Zamalek Handball ko duro: sanzioni africane, due anni di esclusione e una multa da capogiro
27 ottobre 2025
La decisione della CAF Handball e le sue conseguenze
All’interno del club Zamalek è scoppiato un caso grave: la Federazione Africana di Handball ha inviato una comunicazione ufficiale che ordina l’esclusione dalla Coppa Africa dei Club per due stagioni consecutive.
La punizione è stata decisa in seguito al rifiuto del club di partecipare all’ultima edizione della competizione prevista in Marocco, dopo l’estrazione. Oltre alla sospensione, è stata comminata una sanzione economica di 25.000 euro.
Conseguenze pesanti
Questo stop non riguarda solo la partecipazione: potrebbe compromettere il posizionamento continentale della squadra e la sua crescita futura, oltre a pesare sull’umore e sulla stabilità della squadra.

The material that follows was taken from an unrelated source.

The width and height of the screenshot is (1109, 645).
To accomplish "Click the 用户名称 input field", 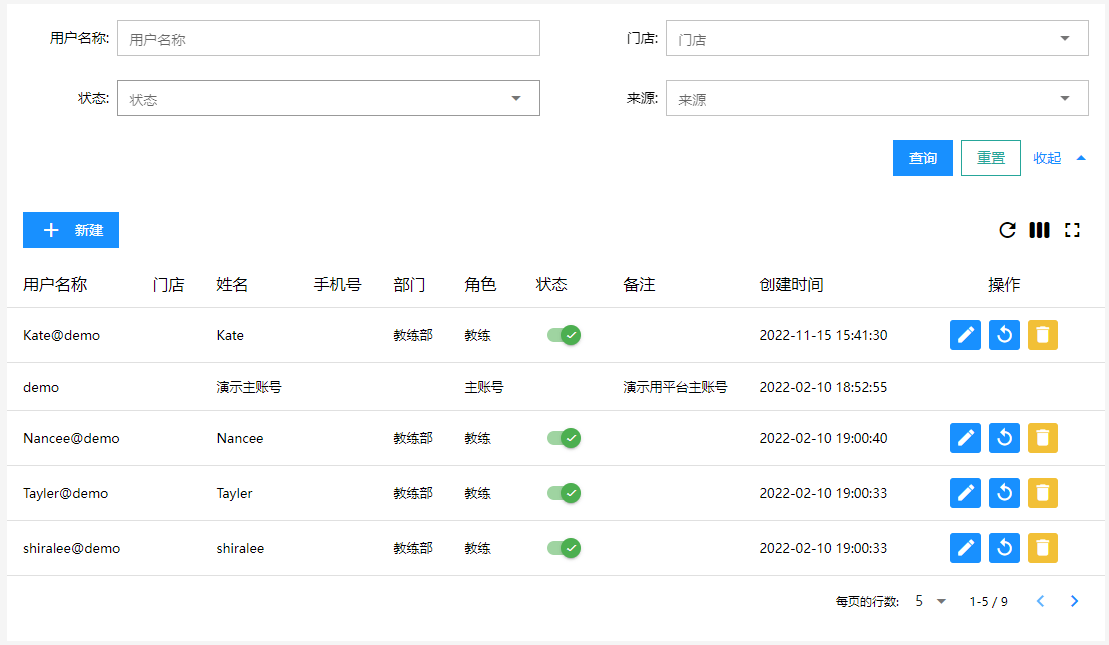I will (328, 39).
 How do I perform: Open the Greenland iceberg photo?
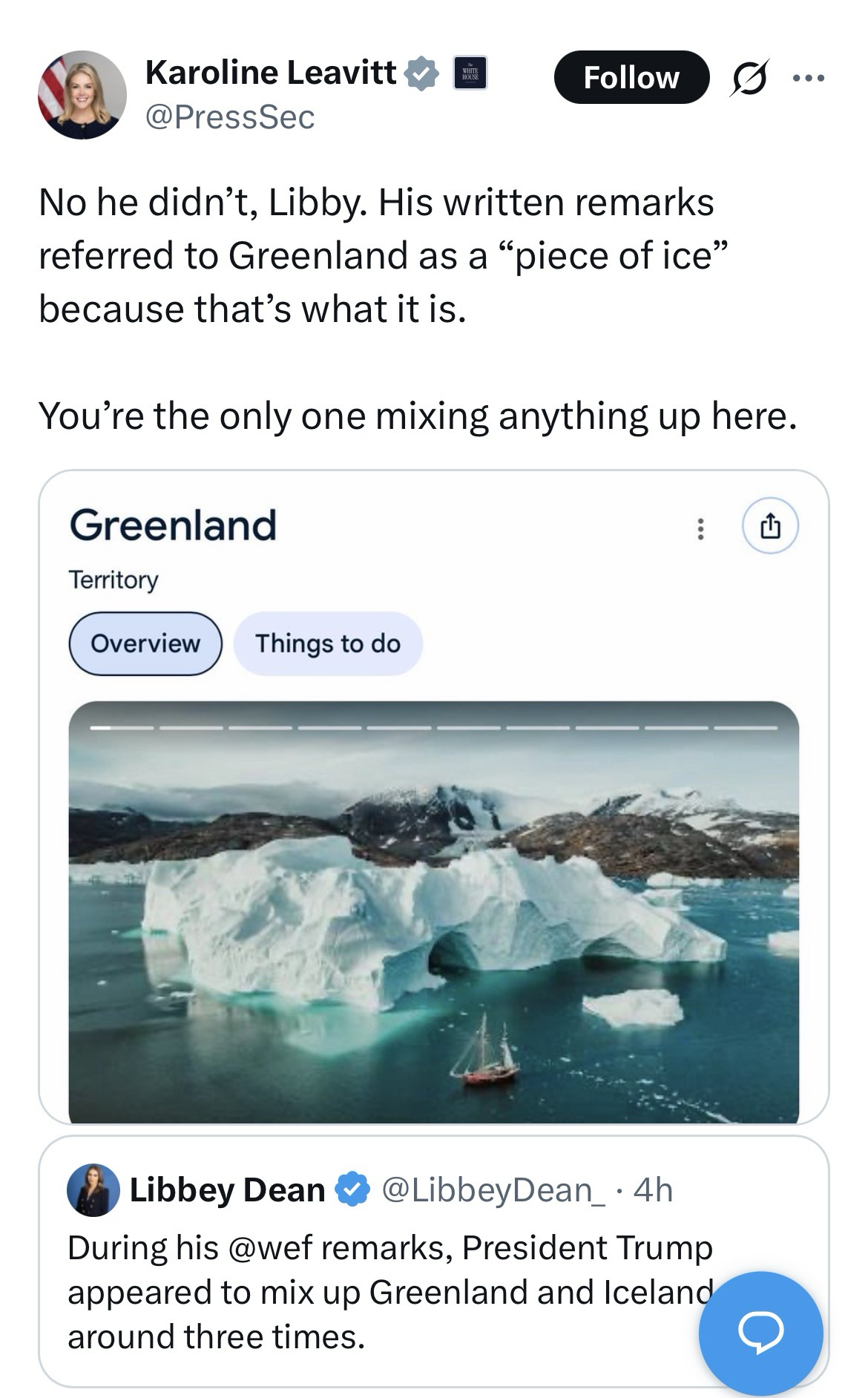(433, 920)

La decisione è arrivata anche in un contesto di difficoltà economiche, che rendono difficile coprire le spese di viaggio, soggiorno e le indennità della delegazione per la trasferta in Marocco.
Inoltre è stata evidenziata la necessità di un piano sportivo per gestire la crisi: la dirigenza teme che l’andamento recente a livello internazionale sia stato al di sotto delle aspettative, e preferisce interrompere l’avventura continentale piuttosto che correre il rischio di un esito negativo.

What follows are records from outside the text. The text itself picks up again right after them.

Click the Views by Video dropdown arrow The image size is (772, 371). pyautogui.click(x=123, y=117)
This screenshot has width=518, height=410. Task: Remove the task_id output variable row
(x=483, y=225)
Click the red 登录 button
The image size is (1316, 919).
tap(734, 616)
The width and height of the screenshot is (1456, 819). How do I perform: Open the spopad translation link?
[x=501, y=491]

Impatto sul club: perdita del ranking continentale, calo della motivazione e potenziali partenze di talenti, con rischi di deteriorare la storia gloriosa del handball del club.
La società viene invitata a presentare ricorso e a risanare la situazione economica, per tornare in campo al più presto. Nel frattempo, si specifica che le spese di partecipazione, viaggi, alloggio e premi potrebbero superare i 10 milioni di lire egiziane.
La situazione è critica: la dirigenza avrebbe dato priorità al calcio per ragioni economiche, con rischio di ulteriori effetti a cascata su altre discipline, tra cui la pallacanestro e la pallavolo.
Crisi sportiva dietro la scena
Oltre alle difficoltà finanziarie, la parte tecnica ha subito un duro colpo: l’allenatore francese Frank Morris è stato esonerato dopo la partecipazione del club al Mondiale per Club di Handball (Súper Globe) in Egitto, con una sconfitta pesante contro il Barcellona (47-25).
La partenza di Morris ha lasciato il club senza allenatore straniero a pochi giorni dall’inizio della Coppa Africa, aumentando l’incertezza e rendendo rischiosa la partecipazione continentale senza una guida tecnica forte.
La gestione della spesa e l’egemonia del calcio
In questa cornice, il calcio è diventato un carrozzone che assorbe gran parte del budget del club, penalizzando le altre discipline per mancanza di risorse e capacità di marketing. L’ennesima contrazione ha provocato ritardi nel pagamento di squadre di basket, pallavolo e handball, alimentando lo scoramento tra tesserati e tifosi.
La cronaca mostra che la situazione non è temporanea: i responsabili hanno visto la necessità di intervenire con una gestione più oculata delle spese e con una ristrutturazione delle esigenze economiche del club per riportare, a medio termine, Zamalek all’azione a livello continentale.
Un omaggio al passato, una sfida per il futuro
La handball rappresenta una parte importante della storia del club, e l’eventuale assenza dalla Coppa Africa rischia di cancellare una tradizione che ha alimentato la tifoseria per decenni.
La situazione riguarda non solo la squadra di handball, ma l’intera struttura sportiva del club: senza solvibilità, la possibilità di investire nelle strutture e nei giovani resta gravemente compromessa.
Punchline 1: Se la crisi fosse una partita, l’arbitro sarebbe il bilancio: fischia, ma non c’è posto in panchina per le carte di credito.
Punchline 2: Forse è il momento di aggiungere una regola: quando la cassa fa i conti, la palla deve andare in porta… e la banca applaude per la precisione del tiro.